Version: 0.4.0

Table partitioning, bucketing and sort ordering and indexes

Table partitioning

To create a partitioned table, you should provide the following two components to construct a valid partitioned table.

Partitioning strategy. It defines how Gravitino distributes table data across partitions. Currently, Gravitino supports the following partitioning strategies.

note

The score, createTime, and city appearing in the table below refer to the field names in a table.
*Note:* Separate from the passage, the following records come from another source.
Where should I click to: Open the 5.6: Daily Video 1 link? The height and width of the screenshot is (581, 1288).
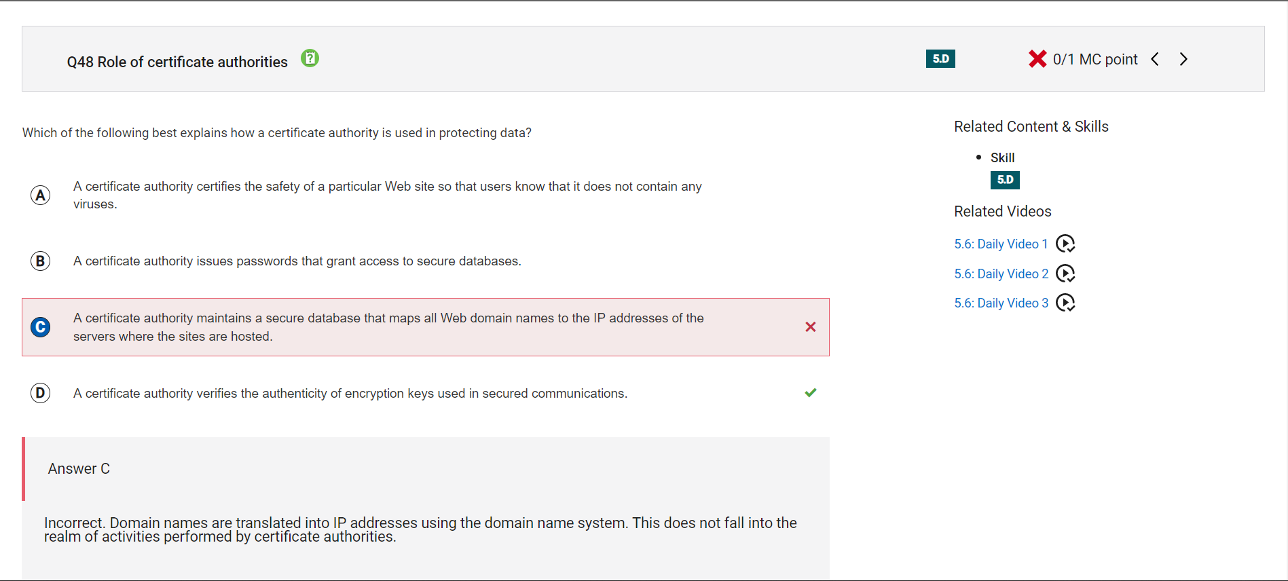point(1001,244)

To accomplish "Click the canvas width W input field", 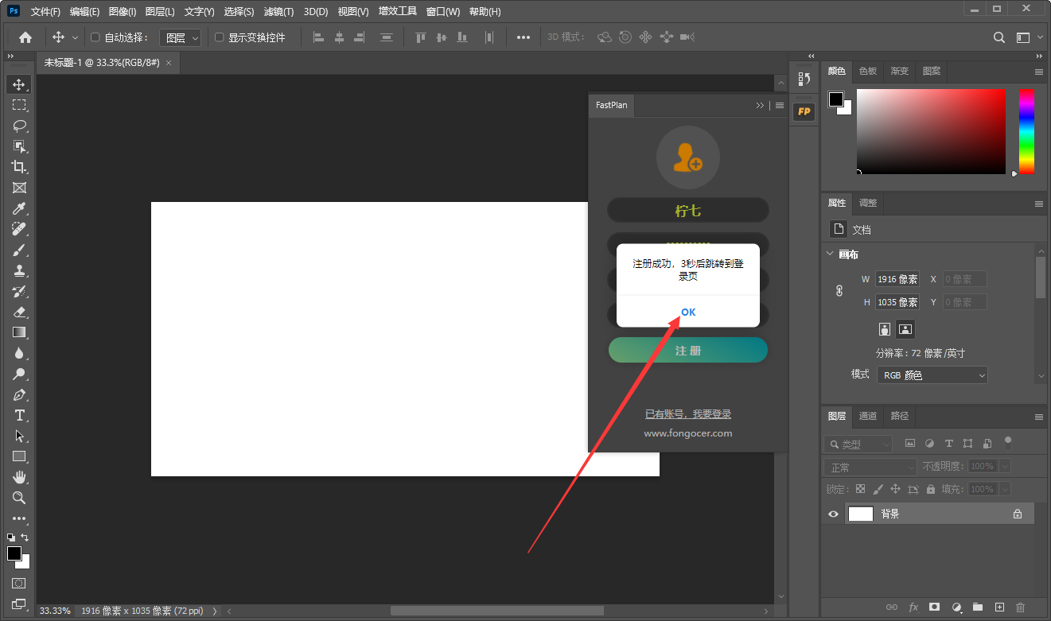I will click(897, 279).
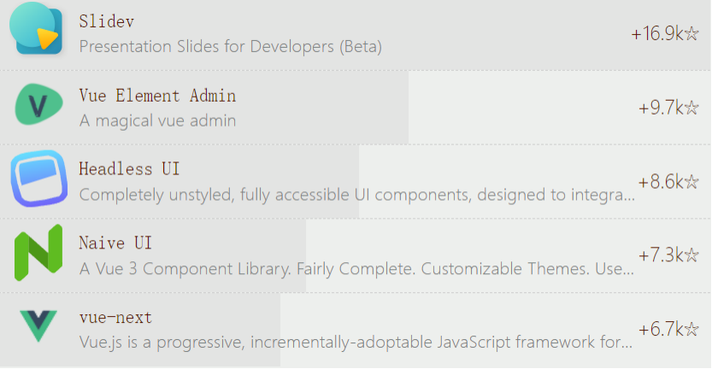Viewport: 712px width, 369px height.
Task: Click the vue-next Vue logo icon
Action: (x=38, y=326)
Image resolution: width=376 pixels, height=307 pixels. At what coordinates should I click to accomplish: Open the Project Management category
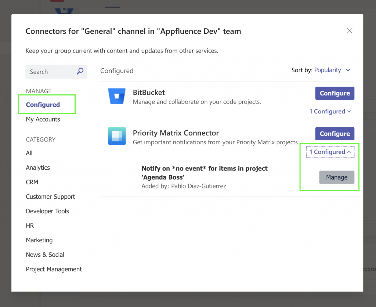54,269
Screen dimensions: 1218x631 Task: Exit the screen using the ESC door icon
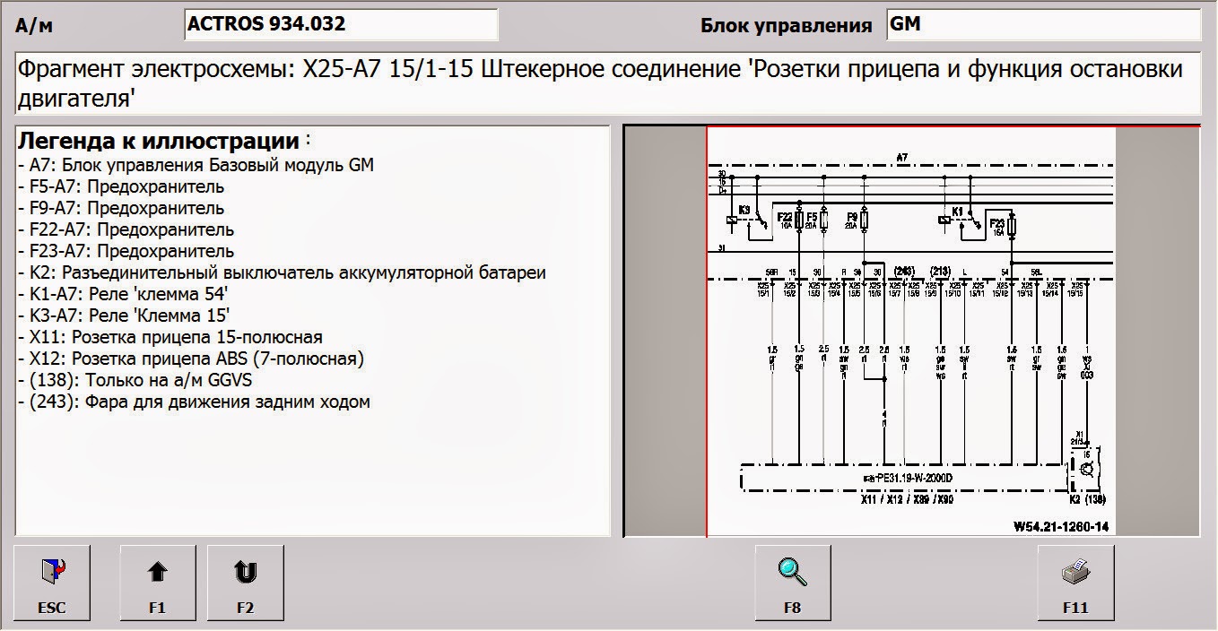pos(51,581)
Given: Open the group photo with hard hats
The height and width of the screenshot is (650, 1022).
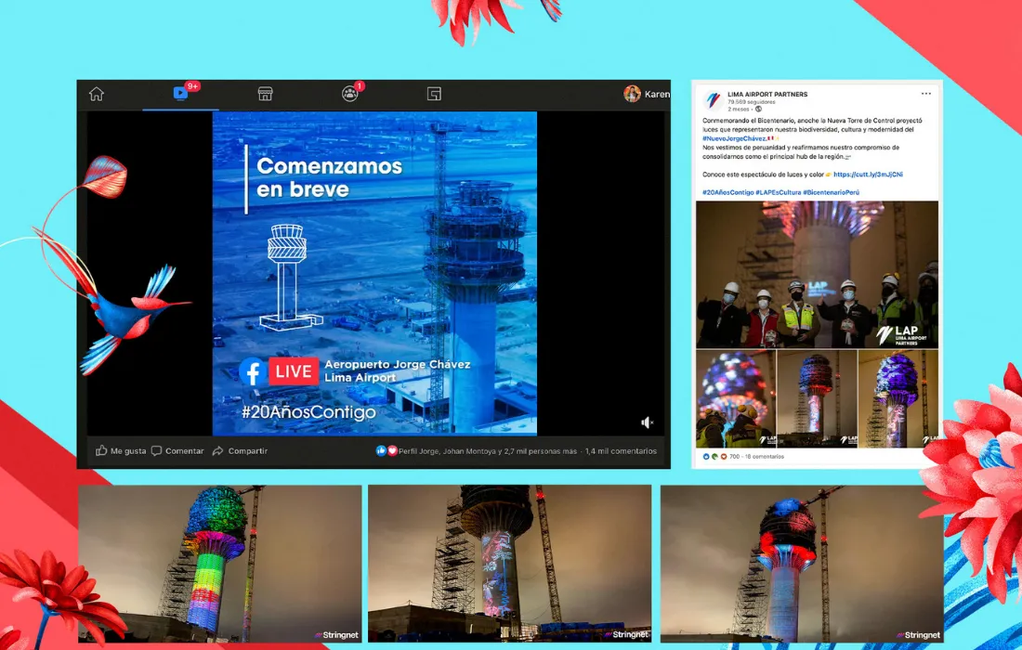Looking at the screenshot, I should point(817,274).
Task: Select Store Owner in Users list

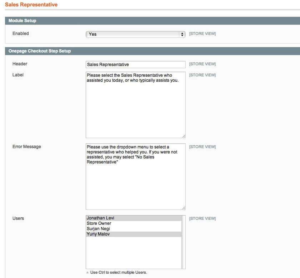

Partitioning strategy	Description	JSON example	Java example	Equivalent SQL semantics
`identity`	Source value, unmodified.	`{"strategy":"identity","fieldName":["score"]}`	`Transforms.identity("score")`	`PARTITION BY score`
`hour`	Extract a timestamp hour, as hours from '1970-01-01 00:00:00'.	`{"strategy":"hour","fieldName":["createTime"]}`	`Transforms.hour("createTime")`	`PARTITION BY hour(createTime)`
`day`	Extract a date or timestamp day, as days from '1970-01-01'.	`{"strategy":"day","fieldName":["createTime"]}`	`Transforms.day("createTime")`	`PARTITION BY day(createTime)`
`month`	Extract a date or timestamp month, as months from '1970-01-01'	`{"strategy":"month","fieldName":["createTime"]}`	`Transforms.month("createTime")`	`PARTITION BY month(createTime)`
`year`	Extract a date or timestamp year, as years from 1970.	`{"strategy":"year","fieldName":["createTime"]}`	`Transforms.year("createTime")`	`PARTITION BY year(createTime)`
`bucket[N]`	Hash of value, mod N.	`{"strategy":"bucket","numBuckets":10,"fieldNames":[["score"]]}`	`Transforms.bucket(10, "score")`	`PARTITION BY bucket(10, score)`
`truncate[W]`	Value truncated to width W.	`{"strategy":"truncate","width":20,"fieldName":["score"]}`	`Transforms.truncate(20, "score")`	`PARTITION BY truncate(20, score)`
`list`	Partition the table by a list value.	`{"strategy":"list","fieldNames":[["createTime"],["city"]]}`	`Transforms.list(new String[] {"createTime", "city"})`	`PARTITION BY list(createTime, city)`
`range`	Partition the table by a range value.	`{"strategy":"range","fieldName":["createTime"]}`	`Transforms.range("createTime")`	`PARTITION BY range(createTime)`
`function`	Partition the table by function expression.	`{"strategy":"function","funcName":"toYYYYMM","funcArgs":[{"type":"field","fieldName":["VisitDate"]}]}`	`Transforms.apply("toYYYYMM", new Expression[]{NamedReference.field("VisitDate")})`	`PARTITION BY toYYYYMM(VisitDate)`

note

For function partitioning, you should provide the function name and the function arguments. The function arguments must be an expression.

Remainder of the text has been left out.